TRECHO DO DOCUMENTO:
• • • •

Mas, isso não significa que Kant (2006) pretenda constituir uma espécie de psicologia. A primeira vista Foucault (2011) trata de deixar claro que os projetos que consolidaram a psicologia como ciência referem-se a um projeto radicalmente diferente do formulado por Kant (2006) na sua antropologia, pois para o filósofo alemão os motivos pelos quais o homem apresenta determinados modelos de conduta aceitáveis seriam aqueles pensados sob o ângulo de certo contexto social. A questão seria a explorar o Gemüt natureza2isto é, a maneira pela qual o homem, por meio de suas experiências, constitui-se a partir de sua relação com o mundo e com as coisas. Percebe-se, portanto, como a antropologia acaba por fixar as bases de que é o labor das ideias que se manifestam no campo da experiência, princípio pelo qual deve-se perceber a analítica kantiana não somente como um pressuposto epistemológico mas sim como uma dialética desdialetizada uma vez que ela destina-se a compreender a experiência no próprio jogo dos fenômenos. Nesse sentido Foucault (2011) inclina-se a pensar Kant deslocando seu campo da filosofia da ciência para relacioná-lo dentro de um contexto mais amplo, no caso, os jogos provenientes dos enunciados e da ordem do discurso.

O fato emblemático é que Foucault (2011) considera a antropologia como superação do próprio empirismo científico uma vez que ela sinaliza o conhecimento como um princípio vivificante. Crítica empreendia por parte de Kant dos próprios limites do empirismo compreendido como uma mera fisiologia. De fato, um dos maiores problemas elencados por Kant (2006) foi o de tentar estabelecer todo um esforço para pensar os contornos de sua antropologia a partir de uma nova relação do conhecimento com o problema da experiência.

• • • •

SEÇÃO DE DADOS:
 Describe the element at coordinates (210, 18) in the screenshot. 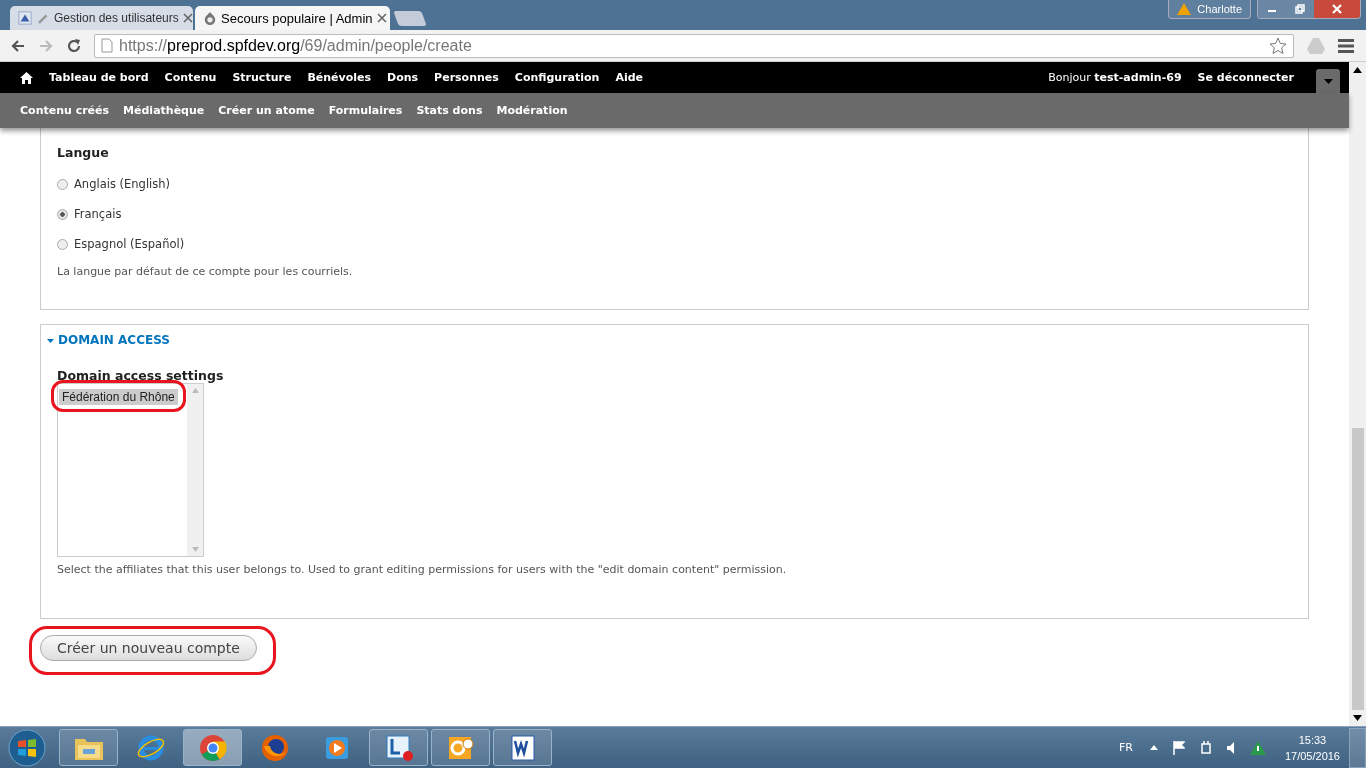

I see `drop-icon` at that location.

• • • •

INSTRUÇÕES DE TRABALHO:
Transcreva, sem alterações, a parte do trecho sobre Kant e Foucault que começa em "O fato emblemático" e prossegue até "problema da experiência.". O material apresentado não guarda relação com o trecho do documento.

RESPOSTA:
O fato emblemático é que Foucault (2011) considera a antropologia como superação do próprio empirismo científico uma vez que ela sinaliza o conhecimento como um princípio vivificante. Crítica empreendia por parte de Kant dos próprios limites do empirismo compreendido como uma mera fisiologia. De fato, um dos maiores problemas elencados por Kant (2006) foi o de tentar estabelecer todo um esforço para pensar os contornos de sua antropologia a partir de uma nova relação do conhecimento com o problema da experiência.